Task 1:
From the listing, extract the lines that begin at the line containing "Identify the location of x-tick-label: 2013." and end after the line containing "(476, 515).". Reproduce those lines unchanged.
---- Supplied passage
This article introduces the Gawk pattern scanning language. This was published in two parts in the "Linux For You" magazine in the June and July 2003 issues Visit LFY Website

Introducing Gawk : Part 1

Gawk is a language that is both easy to use and powerful. Learn the basics of gawk and use it for your common tasks.


Introduction

AWK is a pattern scanning and processing language created by Alfred Aho, Peter Weinberger and Brian Kernighan. GAWK is the GNU Project's implementation of the AWK programming language that is included in most GNU/Linux distributions.

AWK (hereafter referred to as gawk) is not just another cryptic language that comes free with Linux. It can be an indispensable tool for all UNIX programmers or administrators. Being highly flexible and quite powerful, gawk is just perfect when you need to perform commonplace tasks on your system. The important fact is that unlike other heavy-duty languages such as perl or C, gawk programs are neither too cryptic nor too lengthy for a given task.
--------
---- Dataset entries
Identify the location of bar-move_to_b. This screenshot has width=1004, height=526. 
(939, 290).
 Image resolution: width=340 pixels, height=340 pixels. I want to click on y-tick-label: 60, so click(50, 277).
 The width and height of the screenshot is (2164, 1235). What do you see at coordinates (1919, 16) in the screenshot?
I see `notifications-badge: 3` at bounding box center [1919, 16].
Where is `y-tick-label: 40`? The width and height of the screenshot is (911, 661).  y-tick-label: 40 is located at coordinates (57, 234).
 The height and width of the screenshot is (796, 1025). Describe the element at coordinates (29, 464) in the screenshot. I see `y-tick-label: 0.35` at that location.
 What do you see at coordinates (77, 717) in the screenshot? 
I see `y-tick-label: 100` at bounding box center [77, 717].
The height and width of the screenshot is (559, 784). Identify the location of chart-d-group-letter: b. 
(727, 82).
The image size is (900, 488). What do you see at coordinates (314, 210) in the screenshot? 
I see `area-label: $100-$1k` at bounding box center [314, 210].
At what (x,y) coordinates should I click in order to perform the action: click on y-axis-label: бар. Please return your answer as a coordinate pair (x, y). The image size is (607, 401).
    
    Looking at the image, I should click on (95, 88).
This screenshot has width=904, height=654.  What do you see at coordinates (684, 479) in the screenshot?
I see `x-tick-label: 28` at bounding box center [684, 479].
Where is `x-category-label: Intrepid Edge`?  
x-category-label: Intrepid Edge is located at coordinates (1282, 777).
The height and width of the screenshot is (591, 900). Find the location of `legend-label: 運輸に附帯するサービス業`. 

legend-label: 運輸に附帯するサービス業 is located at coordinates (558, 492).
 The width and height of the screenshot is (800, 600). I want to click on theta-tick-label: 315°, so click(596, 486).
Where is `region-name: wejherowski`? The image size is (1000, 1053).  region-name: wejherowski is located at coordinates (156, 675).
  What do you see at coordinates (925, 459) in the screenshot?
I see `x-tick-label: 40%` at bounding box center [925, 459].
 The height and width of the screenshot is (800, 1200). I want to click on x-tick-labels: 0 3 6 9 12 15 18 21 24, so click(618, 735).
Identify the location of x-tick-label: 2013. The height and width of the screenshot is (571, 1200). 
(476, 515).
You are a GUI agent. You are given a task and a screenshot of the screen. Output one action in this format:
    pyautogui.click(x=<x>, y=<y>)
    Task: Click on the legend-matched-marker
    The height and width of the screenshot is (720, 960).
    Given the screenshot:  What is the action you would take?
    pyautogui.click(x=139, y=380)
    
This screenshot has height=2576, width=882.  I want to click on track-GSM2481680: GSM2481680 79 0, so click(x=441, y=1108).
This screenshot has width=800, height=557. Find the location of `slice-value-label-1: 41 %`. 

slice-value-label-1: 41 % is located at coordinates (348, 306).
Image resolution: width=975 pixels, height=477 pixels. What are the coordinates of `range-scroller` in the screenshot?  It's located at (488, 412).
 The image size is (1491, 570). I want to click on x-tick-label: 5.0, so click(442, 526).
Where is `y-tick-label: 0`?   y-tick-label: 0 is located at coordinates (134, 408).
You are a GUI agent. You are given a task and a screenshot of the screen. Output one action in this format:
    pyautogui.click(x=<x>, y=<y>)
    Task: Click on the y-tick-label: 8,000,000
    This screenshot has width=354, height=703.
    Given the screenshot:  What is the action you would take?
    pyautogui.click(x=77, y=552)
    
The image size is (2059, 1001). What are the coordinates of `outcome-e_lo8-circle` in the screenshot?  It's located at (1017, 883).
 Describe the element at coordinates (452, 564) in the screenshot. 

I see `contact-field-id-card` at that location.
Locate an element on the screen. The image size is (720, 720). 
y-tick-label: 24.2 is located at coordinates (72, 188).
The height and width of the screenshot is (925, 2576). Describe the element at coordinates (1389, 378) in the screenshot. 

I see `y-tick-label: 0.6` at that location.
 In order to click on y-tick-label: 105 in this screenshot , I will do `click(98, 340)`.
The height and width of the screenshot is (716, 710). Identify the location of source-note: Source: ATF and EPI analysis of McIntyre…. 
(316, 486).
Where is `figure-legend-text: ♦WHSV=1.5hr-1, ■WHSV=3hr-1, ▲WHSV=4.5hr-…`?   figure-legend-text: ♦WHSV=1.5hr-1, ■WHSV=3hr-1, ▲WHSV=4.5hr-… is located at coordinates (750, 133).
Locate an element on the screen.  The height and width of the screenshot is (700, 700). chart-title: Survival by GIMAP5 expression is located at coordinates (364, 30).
--------
Task 2:
Copy the part of the Gawk introduction that starts at the words "AWK is a pattern" and ends after the words "most GNU/Linux distributions.", word for word.

Response area 1:
Identify the location of x-tick-label: 2013. The height and width of the screenshot is (571, 1200). 
(476, 515).

Response area 2:
AWK is a pattern scanning and processing language created by Alfred Aho, Peter Weinberger and Brian Kernighan. GAWK is the GNU Project's implementation of the AWK programming language that is included in most GNU/Linux distributions.